**EXERCISE REQUIREMENTS**
Would you please copy only the lines from the line that contains "Instruction: Click the" to the end of the data below, exactly, leaving every picture out?

══ RECORDS FOR PROCESSING

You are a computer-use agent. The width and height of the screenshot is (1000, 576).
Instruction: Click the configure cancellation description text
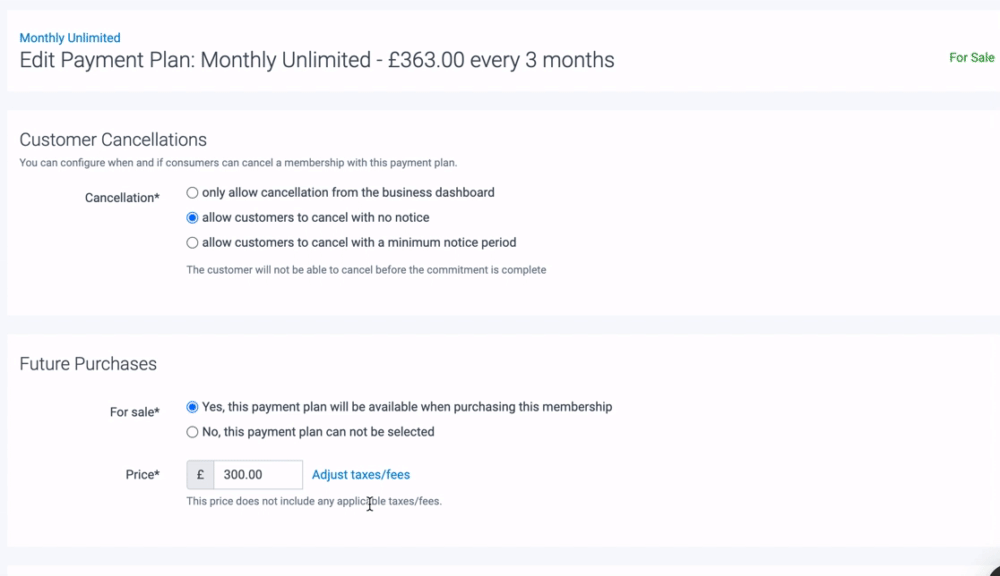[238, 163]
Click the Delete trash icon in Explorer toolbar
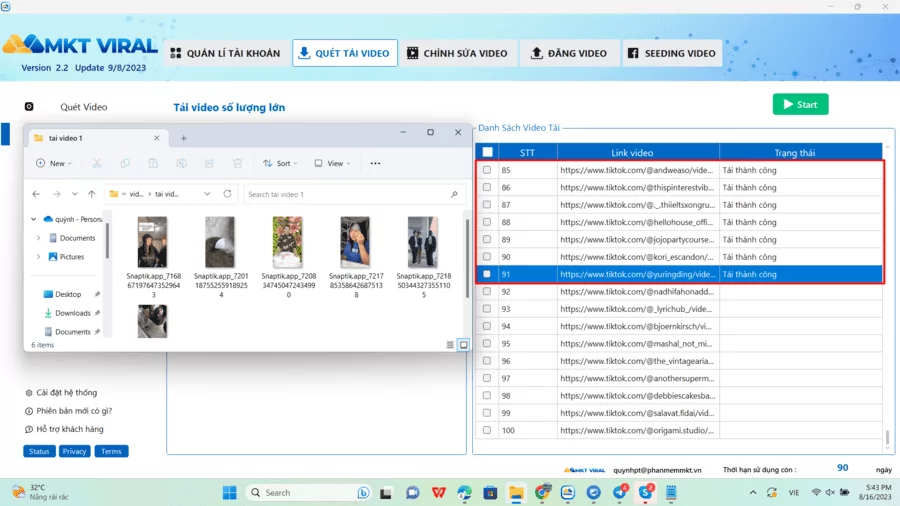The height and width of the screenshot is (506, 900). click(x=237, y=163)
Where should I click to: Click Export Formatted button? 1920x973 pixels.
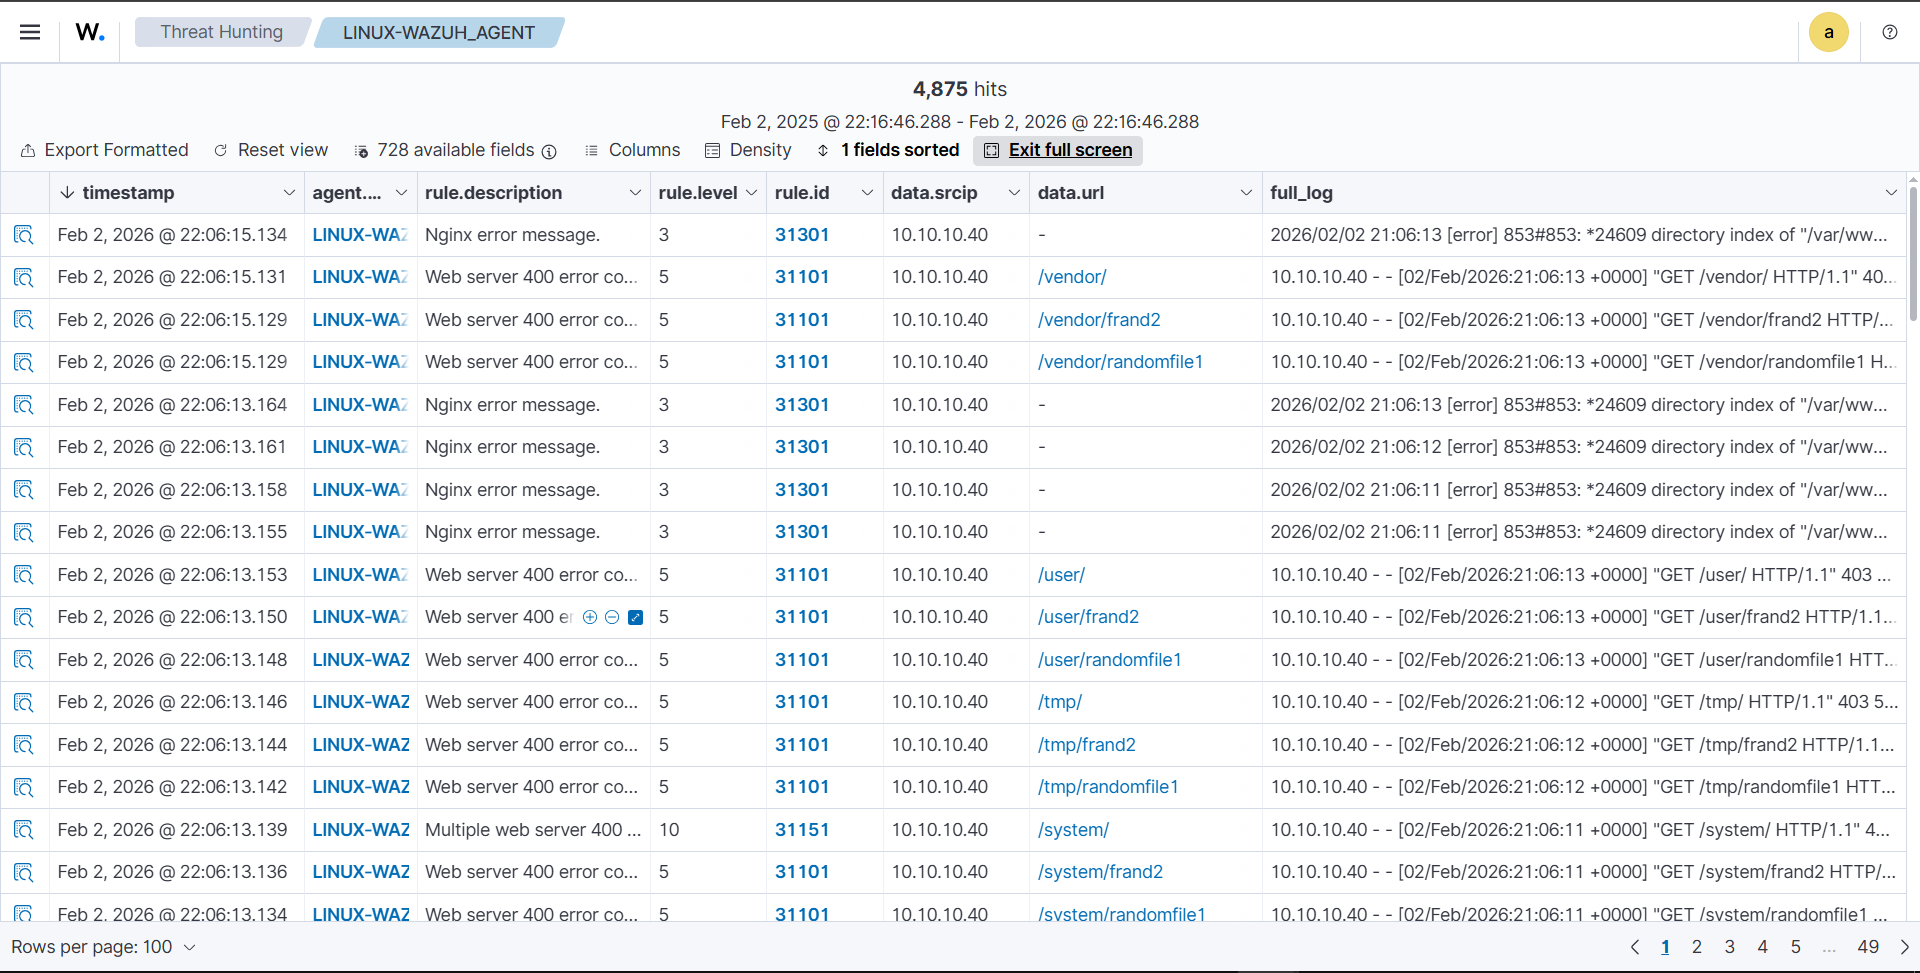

════

**EXPECTED OUTPUT**
Instruction: Click the configure cancellation description text
[238, 163]
Click the Delete trash icon in Explorer toolbar
The height and width of the screenshot is (506, 900). click(x=237, y=163)
Where should I click to: Click Export Formatted button? 1920x973 pixels.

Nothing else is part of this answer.